Dec. 9, 2011 — -- It is a country with a female president and where men revere female goddesses. And yet, India is far from a haven for women.
According to current estimates, Indian men outnumber women by nearly 40 million. That startling gender gap, activists say, is the result of gendercide. Nearly 50,000 female fetuses are aborted every month and untold numbers of baby girls are abandoned or murdered.
"It's the obliteration of a whole class, race, of human beings. It's half the population of India," said women's rights activist Ruchira Gupta of Apne Aap Women Worldwide.
Why is there such deadly discrimination against girls? Part of the answer is money. Girls are a financial burden to their parents, who must pay expensive dowries to marry them off. The dowry is a cultural tradition and the single biggest reason Indians prefer boys.
When an Indian woman gives birth to a baby boy, it is an occasion for jubilation, said women's rights activist Gita Aravamudan, author of the book, "Disappearing Daughters."
A boy's birth is greeted "with great joy because he's going to bring in the moolah," Aravamudan said. "He's going to be the person who gets married to a girl who's bringing in the money."
The reaction can be far different when a baby girl is born, especially when a family has more than one daughter and must face a future of having to pay more than one dowry.
"Amounts of dowry have become higher and higher, and families can get into huge debt bondage just to be able to pay the dowry to get a daughter married," Gupta said.
If a woman's family fails to pay a dowry, she might be beaten, tortured or even burned to death.
"We put very little value to girls and to women," Gupta said. "So they're always in danger from birth to death."

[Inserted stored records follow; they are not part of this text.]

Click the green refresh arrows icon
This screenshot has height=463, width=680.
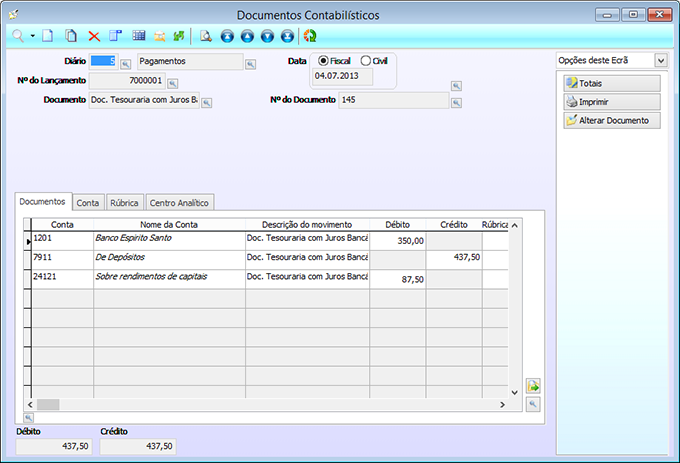[x=179, y=36]
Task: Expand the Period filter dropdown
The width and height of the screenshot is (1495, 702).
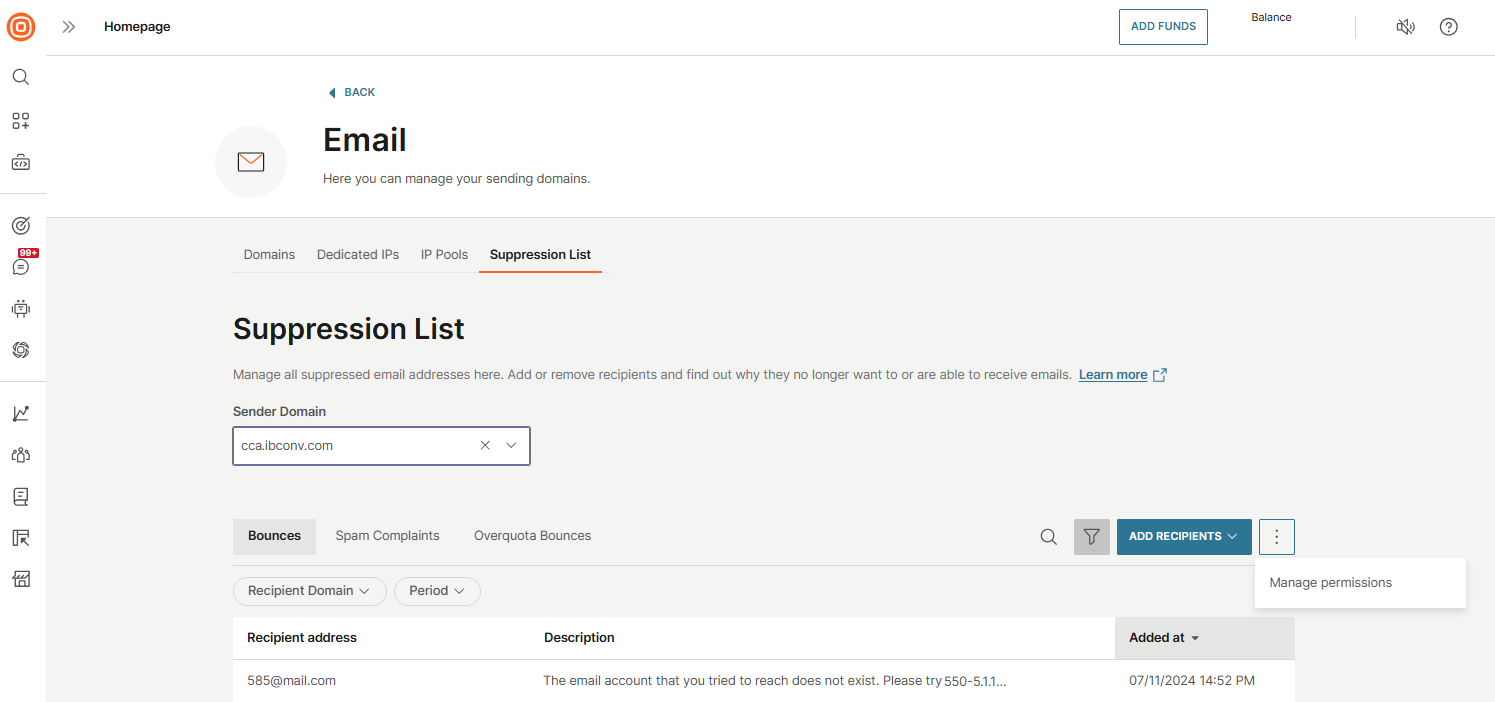Action: tap(437, 591)
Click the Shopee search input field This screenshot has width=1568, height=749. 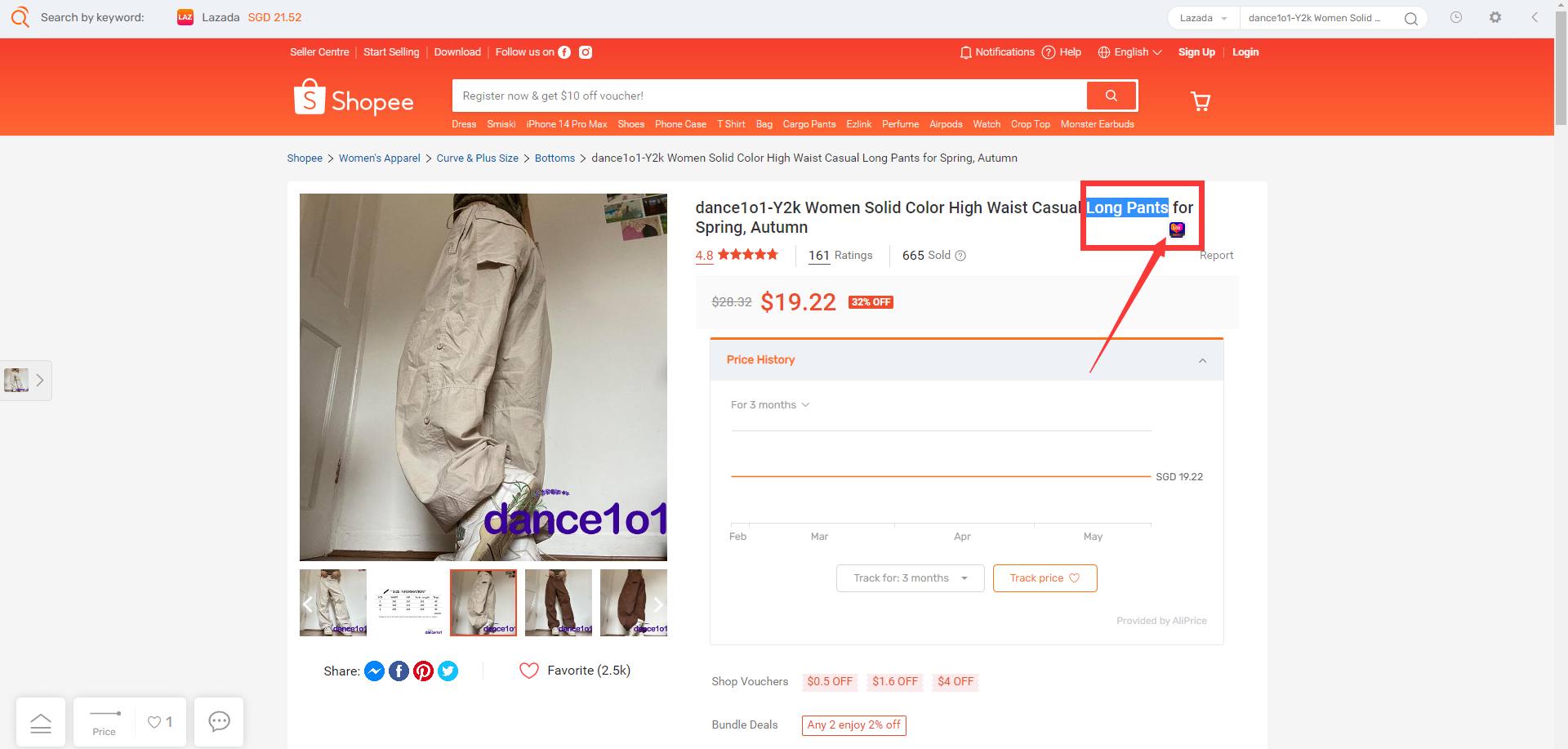tap(769, 96)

The high rate of female fetus abortions can be traced partly to the proliferation of clinics offering ultrasounds. It is a crime in India to use an ultrasound to determine the sex of a child and it is also illegal to perform an abortion based on gender, but the laws are rarely enforced.

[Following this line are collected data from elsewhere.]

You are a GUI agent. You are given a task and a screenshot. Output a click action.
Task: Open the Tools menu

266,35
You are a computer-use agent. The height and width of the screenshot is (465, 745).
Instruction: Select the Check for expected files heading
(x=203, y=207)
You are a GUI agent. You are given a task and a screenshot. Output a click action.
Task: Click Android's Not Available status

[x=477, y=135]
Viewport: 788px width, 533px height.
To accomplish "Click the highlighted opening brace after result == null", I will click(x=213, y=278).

RESOURCES: How to help girls and women in India.
Aravamudan said that the Indian issue of gendercide is unrelated to the American debate on abortion.
"This is not about pro-life or pro-choice," Aravamudan said. "This is about pro-women, anti-women. I'm not against abortion. This is a crime against women and I am against that."

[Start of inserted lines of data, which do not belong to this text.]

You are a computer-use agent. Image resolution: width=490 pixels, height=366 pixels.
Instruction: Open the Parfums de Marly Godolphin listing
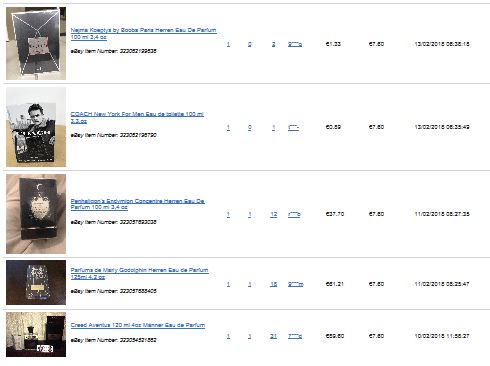tap(139, 273)
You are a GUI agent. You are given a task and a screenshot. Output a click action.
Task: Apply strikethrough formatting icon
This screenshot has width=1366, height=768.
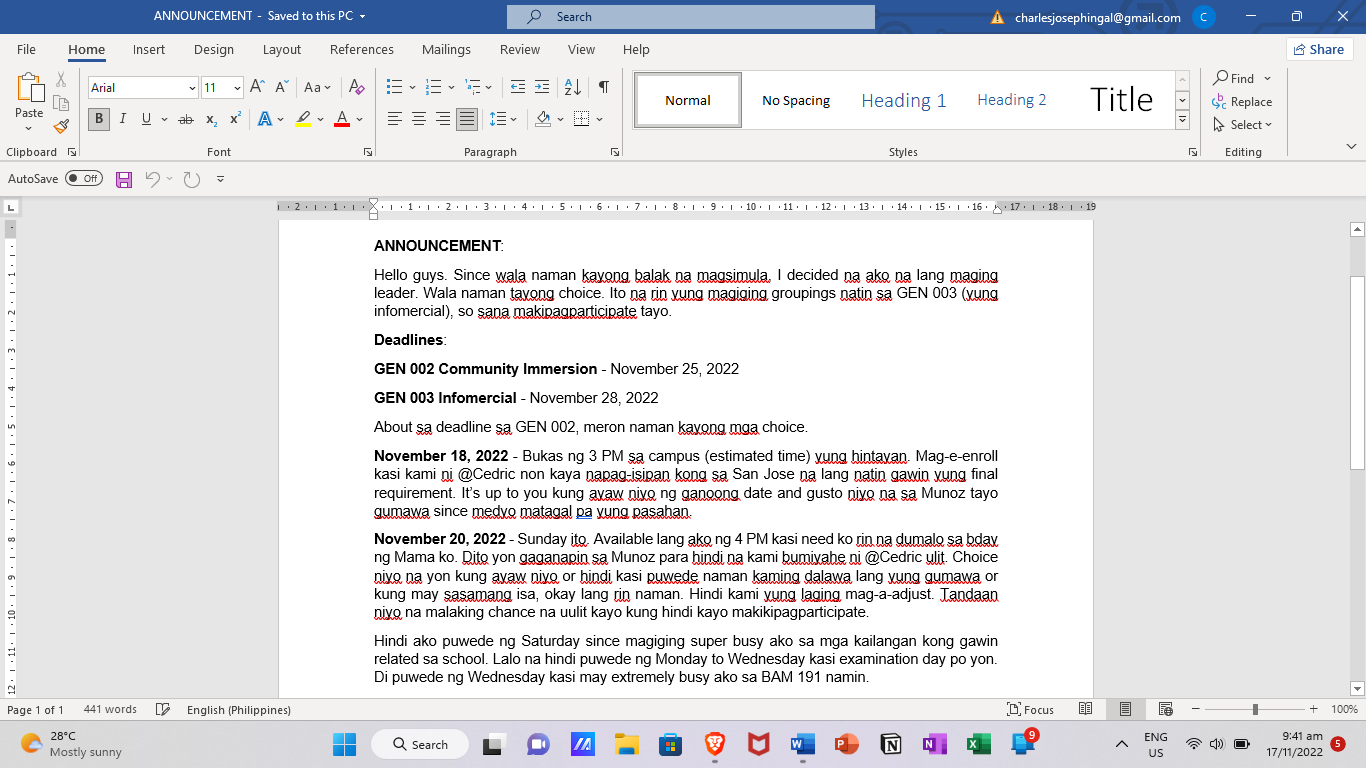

Last July, in a effort to expose doctors breaking the laws, two activists with a hidden camera, posing as a husband and his five-months-pregnant wife, walked into an ultrasound clinic to hear their test results. The doctor didn't mince words, immediately breaking the law to tell the couple the gender of the fetus.
"It is not a good report as it is a girl child," he said.
He recommended the fetus be aborted and offered the woman an illegal injection to induce a miscarriage for 60,000 to 70,000 rupees -- between $1,100 and $1,300.
After activists submitted the sting video to authorities, the clinic was shut down, the equipment was sealed and two doctors there face possible charges. But stings like that one rarely lead to convictions.
"The very people who have to implement the law -- the police and the judiciary -- also believe that having too many girls is a burden on the family," Gupta said. "They never implement the laws because they believe in the same thing, and sometimes actually do the same thing."
In an interview with "20/20" this summer, India's then-secretary of health and family welfare, Dr. K. Chandramaouli, admitted that more needs to be done to enforce the laws intended to prevent gendercide.
"Probably, we've not been aggressive enough," Chandramaouli said.